Hace unas tres décadas se
libró una importante batalla política y mediática en torno a las recomendaciones oficiales sobre lo que es
una buena alimentación. En esa lucha los grandes perdedores fueron los
alimentos con alto contenido de grasas, en particular colesterol y grasas
hidrogenadas (aceites que se hidrogenan para solidificarlos). Las campañas de
buena nutrición se centraron en recomendar la disminución del consumo de grasas
y no la de azucares.
Una importante razón ha
sido, hasta la fecha, que los productores de grasas se encuentran altamente
dispersos y muchos de ellos son relativamente pequeños; en cambio los
productores de refrescos azucarados son empresas monstruo con alta capacidad mediática.
Sencillamente tienen más fuerza económica y política.
No obstante la situación
empieza a cambiar. Salen a la luz estudios que señalan como culpable principal
de la obesidad a los azucares, incluyendo la alta fructosa.

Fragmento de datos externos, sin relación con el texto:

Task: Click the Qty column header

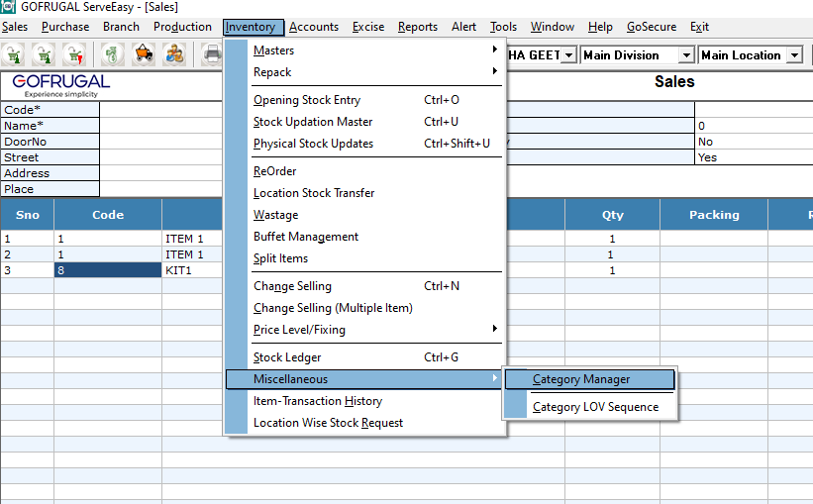Action: (612, 215)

Ocurre que la grasa engorda
pero quita el hambre y al crear una sensación de satisfacción tiende a establecer
un límite a su ingestión. De cualquier manera podemos excedernos y sobre todo
en los Estados Unidos es evidente que el empaquetamiento de postres, helados y
alimentos está diseñado para inducir un consumo que va más allá de la mera
satisfacción del hambre.
Sin embargo el caso del azúcar
y la fructosa es peor. Por sí mismas contribuyen muy poco a saciar el hambre y
por ello prácticamente no presentan este límite. Si aparte de ello ocurre que
su fórmula contiene sal (para dar más sed) y cafeína (para dar una sensación de
dinamismo y generar cierta adicción) puede decirse que se trata de bebidas
diseñadas para rebasar con mucho el límite de la mera hidratación y ciertamente
inducir el exceso.
Francia va algo más allá que
la ciudad de Nueva York. El primero de enero del año entrante pone en vigor un
impuesto de un centavo de euro (unos 17 centavos de peso) por cada refresco
azucarado. Hungría por su parte impuso un impuesto a los alimentos y refrescos
altos en grasas, azúcar y/o sal. Finlandia y Dinamarca ya cuentan con impuestos
a los refrescos azucarados mientras que Rumanía está planeando crearlos.
Se trata de una nueva
tendencia: poner impuestos y encarecer los alimentos y refrescos que contribuyen
a la mala salud de la población. De este modo entran a una categoría cercana al
consumo de cigarros o de alcohol y en la que se busca limitar sus malos efectos
en la salud de la población mediante el encarecimiento de su consumo.
No se trata, sin embargo,
del extremo adoptado por Bolivia, donde a partir de este próximo 21 de
diciembre ya no será posible consumir la principal bebida de cola del planeta
“por su contenido de substancias perjudiciales para la salud”. Será paradójico
que en este país en donde el consumo y el comercio de hoja de coca es legal
pronto vaya a generarse un comercio clandestino de la otra coca.